Thereafter Juliana found refuge in the Cistercian monasteries at Robermont, Val-Benoit, and Val-Notre-Dame, and then among the poor Beguines. Aided by Abbess Imene, who was the sister of Archbishop Conrad of Cologne, Juliana took up residence at the Cistercian Abbey of Salzinnes, and finally Fosses-la-Ville, in the County of Namur, where she lived in seclusion until her death. On her deathbed she asked for her confessor, John of Lausanne, supposedly to reveal to him long hidden secrets. But neither he nor any of her friends from Liege arrived. Upon her death, based on her wishes, her friend, the Cistercian monk Gobert d'Aspremont, moved her body to Villers Abbey. On the following Sunday her remains were moved to the section of the cemetery reserved for saints. Although her cult developed immediately, it did not receive official recognition until 1869 under Pope Pius IX.

==Veneration==
In 1261, the Archdeacon Pantaleon was elected Pope, and took the name Pope Urban IV. In 1264, Urban IV instituted the Solemnity of Corpus Christi on the Thursday after Pentecost as a feast for the entire Latin Church, by the papal bull Transiturus de hoc mundo. He commissioned his chief theologian, Thomas Aquinas, to compose an office for the Feast of Corpus Christi. Thomas composed two versions, with considerable textual overlap: Sapiencia edificavit (no Latin misspelling here) and then Sacerdos in eternum. The inter-textual study of these Offices has been the topic of considerable research, with most scholars concluding that they represent "draft" and final versions of the work of Thomas. Pope Urban recorded the initial celebration in letters to the various clergy, but also sent a copy to Juliana's friend, Dame the recluse Eve of Saint Martin at St. Martin Basilica. She is thought by contemporary scholars to have composed the initial version of Juliana's vita in French and thus stands, alongside Juliana, as among the first women authors of medieval Europe.

The first formal theological statement of the doctrine of transubstantiation can be found in the homily by Thomas in the Sacerdos in eternum version as found in BNF 1143 (a musical manuscript devoted entirely to the office). Scholars have also noted the movement from doctrinal to biblical versions in the Office texts. And, stylistically, Juliana's version sets known texts to new music; the Aquinas version rearranges biblical quotations to known chants, thus creating contrafacta. In 1264 Pope Urban IV issued the papal bull Transiturus in which the Feast of Corpus Christi, i.e., the feast of the Body of Christ was declared a feast throughout the entire Latin Rite. This was the very first papally sanctioned universal feast in the history of the Latin Rite.
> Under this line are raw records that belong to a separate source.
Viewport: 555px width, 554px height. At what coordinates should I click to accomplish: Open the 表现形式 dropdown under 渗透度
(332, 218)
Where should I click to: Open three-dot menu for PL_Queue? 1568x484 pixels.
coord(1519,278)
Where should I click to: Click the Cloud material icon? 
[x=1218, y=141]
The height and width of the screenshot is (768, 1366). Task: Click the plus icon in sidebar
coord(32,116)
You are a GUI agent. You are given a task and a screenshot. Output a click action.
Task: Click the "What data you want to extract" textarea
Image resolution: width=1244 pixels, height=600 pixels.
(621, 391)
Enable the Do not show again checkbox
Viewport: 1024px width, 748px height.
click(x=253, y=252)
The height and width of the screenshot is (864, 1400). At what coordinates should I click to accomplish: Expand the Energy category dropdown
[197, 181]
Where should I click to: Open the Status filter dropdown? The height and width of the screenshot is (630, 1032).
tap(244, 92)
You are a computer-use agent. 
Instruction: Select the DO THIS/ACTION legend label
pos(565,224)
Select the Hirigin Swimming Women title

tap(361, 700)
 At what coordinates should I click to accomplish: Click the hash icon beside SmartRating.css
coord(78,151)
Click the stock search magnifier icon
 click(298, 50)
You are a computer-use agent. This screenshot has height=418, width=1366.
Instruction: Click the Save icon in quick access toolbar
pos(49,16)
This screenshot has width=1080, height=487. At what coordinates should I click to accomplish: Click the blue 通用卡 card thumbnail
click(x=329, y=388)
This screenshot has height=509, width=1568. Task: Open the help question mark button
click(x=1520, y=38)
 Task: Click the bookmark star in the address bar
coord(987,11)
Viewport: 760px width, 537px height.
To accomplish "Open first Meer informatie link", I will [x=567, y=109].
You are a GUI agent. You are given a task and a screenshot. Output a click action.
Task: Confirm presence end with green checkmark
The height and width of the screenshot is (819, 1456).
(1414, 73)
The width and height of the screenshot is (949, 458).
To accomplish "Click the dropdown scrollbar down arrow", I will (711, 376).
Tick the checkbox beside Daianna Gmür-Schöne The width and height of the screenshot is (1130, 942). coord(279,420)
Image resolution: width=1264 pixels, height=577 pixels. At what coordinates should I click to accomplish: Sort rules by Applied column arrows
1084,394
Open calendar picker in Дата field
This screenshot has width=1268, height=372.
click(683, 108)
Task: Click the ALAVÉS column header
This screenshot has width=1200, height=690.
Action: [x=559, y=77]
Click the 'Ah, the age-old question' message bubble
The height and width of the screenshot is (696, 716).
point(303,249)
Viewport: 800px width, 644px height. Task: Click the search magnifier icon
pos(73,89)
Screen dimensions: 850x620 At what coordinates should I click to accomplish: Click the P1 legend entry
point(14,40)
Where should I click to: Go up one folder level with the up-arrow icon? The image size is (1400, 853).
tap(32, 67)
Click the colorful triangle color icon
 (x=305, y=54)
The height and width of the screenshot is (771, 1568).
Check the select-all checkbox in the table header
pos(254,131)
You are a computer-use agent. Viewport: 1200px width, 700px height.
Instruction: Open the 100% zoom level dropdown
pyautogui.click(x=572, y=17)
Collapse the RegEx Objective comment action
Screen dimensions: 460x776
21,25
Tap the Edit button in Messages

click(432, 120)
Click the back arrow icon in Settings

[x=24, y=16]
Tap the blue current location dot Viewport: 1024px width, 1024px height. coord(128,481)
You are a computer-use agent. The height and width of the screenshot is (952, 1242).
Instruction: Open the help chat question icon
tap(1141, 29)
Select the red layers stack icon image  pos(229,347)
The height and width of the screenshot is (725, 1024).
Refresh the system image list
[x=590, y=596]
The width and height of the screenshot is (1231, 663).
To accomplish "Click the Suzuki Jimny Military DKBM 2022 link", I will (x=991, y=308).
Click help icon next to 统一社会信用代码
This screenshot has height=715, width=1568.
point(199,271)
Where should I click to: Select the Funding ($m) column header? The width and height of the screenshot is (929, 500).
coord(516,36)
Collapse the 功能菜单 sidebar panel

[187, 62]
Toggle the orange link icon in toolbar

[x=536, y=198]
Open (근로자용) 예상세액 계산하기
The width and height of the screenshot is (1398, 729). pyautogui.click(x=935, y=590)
The feast is traditionally celebrated on the Thursday after Trinity Sunday, but in the liturgical reforms of 1969, under Pope Paul VI, the bishops of every nation have the option to transfer it to the following Sunday.

Juliana was canonized in 1869 by Pope Pius IX and further celebrated by Pope John Paul II, who wrote a letter mentioning her on the 750th anniversary of the Feast of Corpus Christi. Her feast day is the 6 April.